Hemp or what is called “Ganjong” looks very much like marijuana or “Ganja” as it technically is the same plant.
In the United States, Hemp is just as “illegal” to grow as marijuana is.
The demand for Hemp globally is high and at present, 27 countries have legalized l planting of the plant for industrial use.
Thailand Tobacco Monopoly (TTM) has revealed that it will be moving ahead with its plans to promote the growing of Hemp after the cabinet has given approval of a 5-year pilot project to commercially grow Hemp in 5 provinces.
They are Chiang Mai, Chaing Rai, Nan, Tak and Petchabun.
According to Mr Daonoi Sutthi-Niphaphan, the director of the TTM, the growing of Hemp, a cannabis plant, especially when grown for its fiber, will be carried out at its Mae Cho Tobacco Experimental Station.

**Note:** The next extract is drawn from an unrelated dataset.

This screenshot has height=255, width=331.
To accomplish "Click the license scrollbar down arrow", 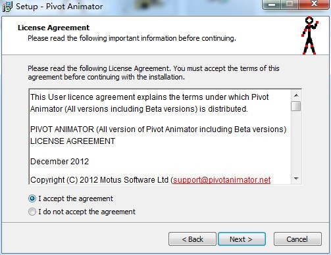I will click(x=296, y=179).
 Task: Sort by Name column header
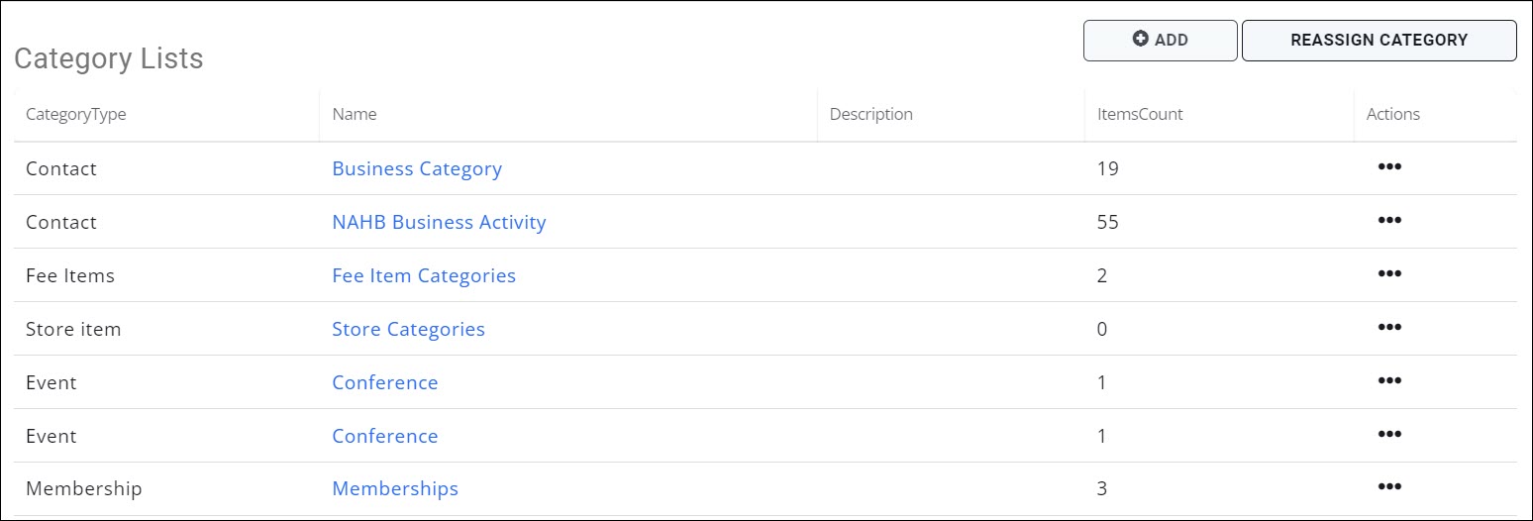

If proven successful, he said it will be introduced to farmers currently growing tobacco plants in the northern and north-eastern provinces.
He said the regions are famed for the excellent soil which is ideally suited for agriculture.
Hemp plants have been found to be very useful with a number of beneficial attributes.
Fiber from the stem can be used to make rope, stout fabrics, fiberboard, and paper, while oils extracted from seeds contain found high proteins, amino acids and saturated fat such as Omega 3, 6 and 9.
With this in mind TTM has plans to commercially develop the plant in the country this year. If everything goes as planned, it aims to provide Hemp seeds to farmers in the country beginning in 2018.